Wednesday, January 25, 2006

So... Yesterday I made phone calls...

I called my sister and left a message saying I would appreciate her not making comments about my weight because I am too chicken otherwise. I called a friend who I haven't spoken to in some time, I used to see her at least weekly... It's weird though because I left messages for both and when they both called back- I didn't want to talk to them.
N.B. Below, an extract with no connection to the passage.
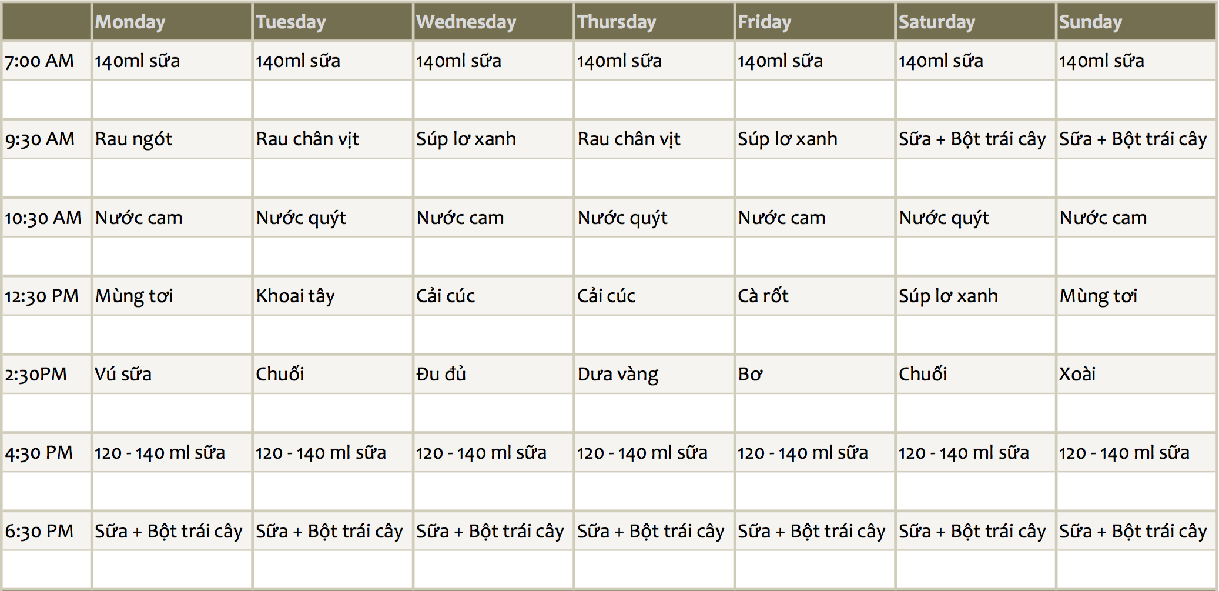The height and width of the screenshot is (591, 1219).
Task: Select the Wednesday column header
Action: point(493,22)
With my sister Georgia, she tends to blame everything on my sensitive nature. She always apologizes for hurting my feelings, but she always ends up saying I am "too sensitive." Apparently she has always made comments that I need to lose weight but I am more aware of it now because she has lost 65 pounds recently. Well- she had a gastric bypass surgery so her body has no choice but to lose weight... but she makes a solid point. Maybe I am more insecure now that my sister who has consistently been larger is getting down to my size. It's inevitable that she will be smaller than I am... I am curvy. I am a size 14 and just fine with that. But she said last night, "I just need you to be aware that I will probably end up smaller than you, and I don't think you are going to like it." And I probably won't. It is high time for her to be seen as the smaller sister though... The prettier one. My sister is beautiful and has always been, but the world sees a larger woman and that's all. I am excited for her. I am excited that she is starting to shop in regular stores and enjoys wearing skirts now. I am excited that her life is changing and more doors are opening. Being obese is oppressive. I want her to feel confident the way I do...
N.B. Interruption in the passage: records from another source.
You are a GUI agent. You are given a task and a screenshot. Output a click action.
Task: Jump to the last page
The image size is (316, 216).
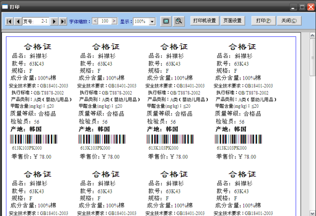(x=63, y=22)
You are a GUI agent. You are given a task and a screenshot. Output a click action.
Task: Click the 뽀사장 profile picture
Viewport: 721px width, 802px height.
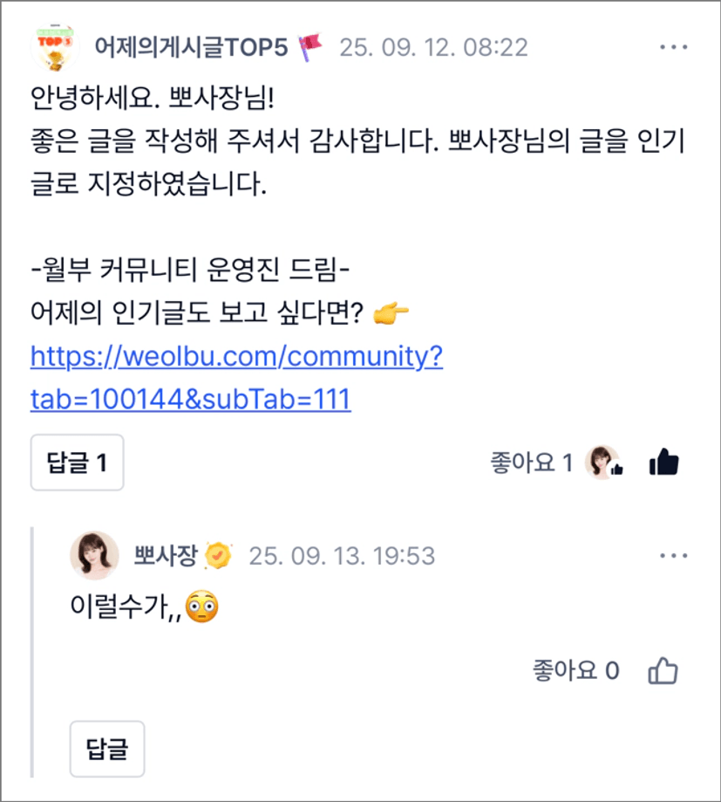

And Katie. Katie and I have such a history. She is the first friend I made when I moved here. I love Katie. She is bright and bubbly, and very honest. We have always encouraged one another but I suspect that she has moved on. She is a Christian and strives to be a better Christian. We used to have that in common and since I haven't renewed my subscription to the god card- I feel like she no longer wants me close to her. I understand that. If I encourage her to question things against her beliefs- I understand her need for distance if she is trying to stay the course. Being a strong Christian is incredibly difficult. But I still need to call her back and see where our friendship stands. I haven't seen her since October... and we've only talked a handful of times since... We will see.